■ **What is expected**:
Duplicate the passage from the article on the Navajo Nation junk food tax, starting with "But on April" and going on through "a food desert.".

But on April 1, the Healthy Dine Nation Act, colloquially known as the “junk food tax,” took effect in the Navajo Nation, adding a two percent tax to unhealthy foods like chips, candy and soda while eliminating taxes on healthy items like fresh fruits and vegetables. Apart from Berkeley, California, the tribe is the first community in the U.S. to enact such a tax, and the only nation besides Mexico to enact a tax aimed at combating nutritionally-related health problems.
It is expected to generate up to $3 million a year, and lays bare just how much food insecurity impacts Native communities in the United States. But it also raises questions about whether a small tax increase can make real change—or if it simply raises prices on the captive residents of a food desert.
Photo credit: Jason Asenap
“Every Navajo family is affected by obesity or diabetes,” said Denisa Livingston, a spokesperson with Dine Community Advocacy Alliance (DCAA) and an architect of the Healthy Dine Nation Act. “We’re taking ownership of our health issues and not looking to other programs or even the government. We’re taking it into our own hands because our own people are suffering.”
Taxing unhealthy foods has long been on governments’ agendas across the country. But how much good is a junk food tax in a place where the only thing to buy is junk food?
Tribal members have always practiced agriculture, adopting livestock herding after the introduction of sheep and horses by the Spanish. That prosperity was taken away when U.S forces attempted to remove the Navajo from their homes during Manifest Destiny by slaughtering livestock, burning farms, and forcibly marching families off their land to internment camps. When the Navajo returned from those camps, their way of life had been destroyed and many families turned to the United States government for food as tribal members began to build their farms again from scratch.

■ **Data supplied**:
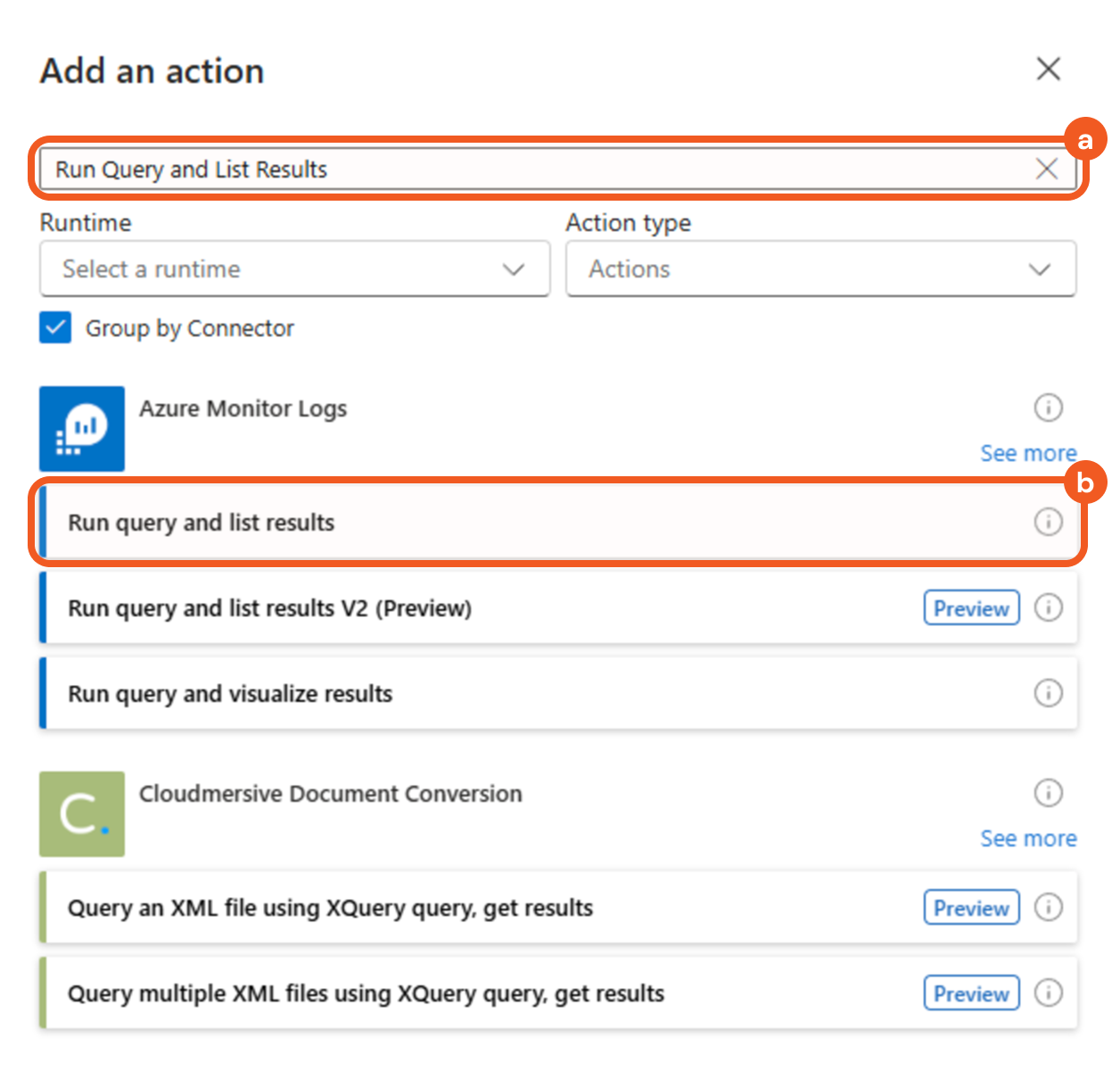Click See more under Azure Monitor Logs
The image size is (1120, 1088).
coord(1028,453)
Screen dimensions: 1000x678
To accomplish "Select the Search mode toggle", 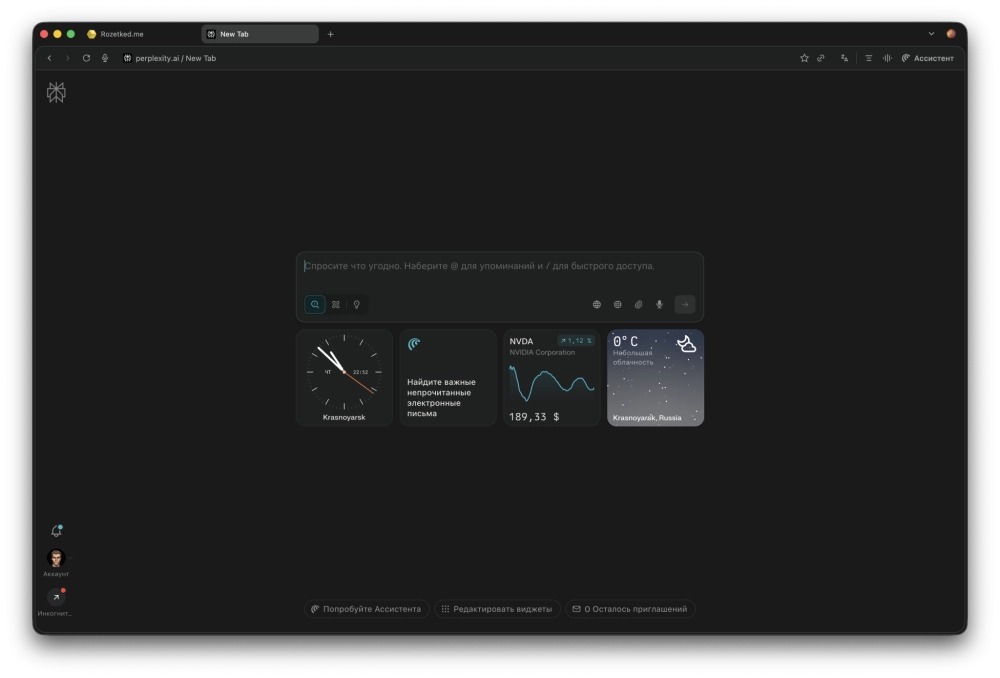I will [x=315, y=304].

■ **Answer for the task**:
But on April 1, the Healthy Dine Nation Act, colloquially known as the “junk food tax,” took effect in the Navajo Nation, adding a two percent tax to unhealthy foods like chips, candy and soda while eliminating taxes on healthy items like fresh fruits and vegetables. Apart from Berkeley, California, the tribe is the first community in the U.S. to enact such a tax, and the only nation besides Mexico to enact a tax aimed at combating nutritionally-related health problems.
It is expected to generate up to $3 million a year, and lays bare just how much food insecurity impacts Native communities in the United States. But it also raises questions about whether a small tax increase can make real change—or if it simply raises prices on the captive residents of a food desert.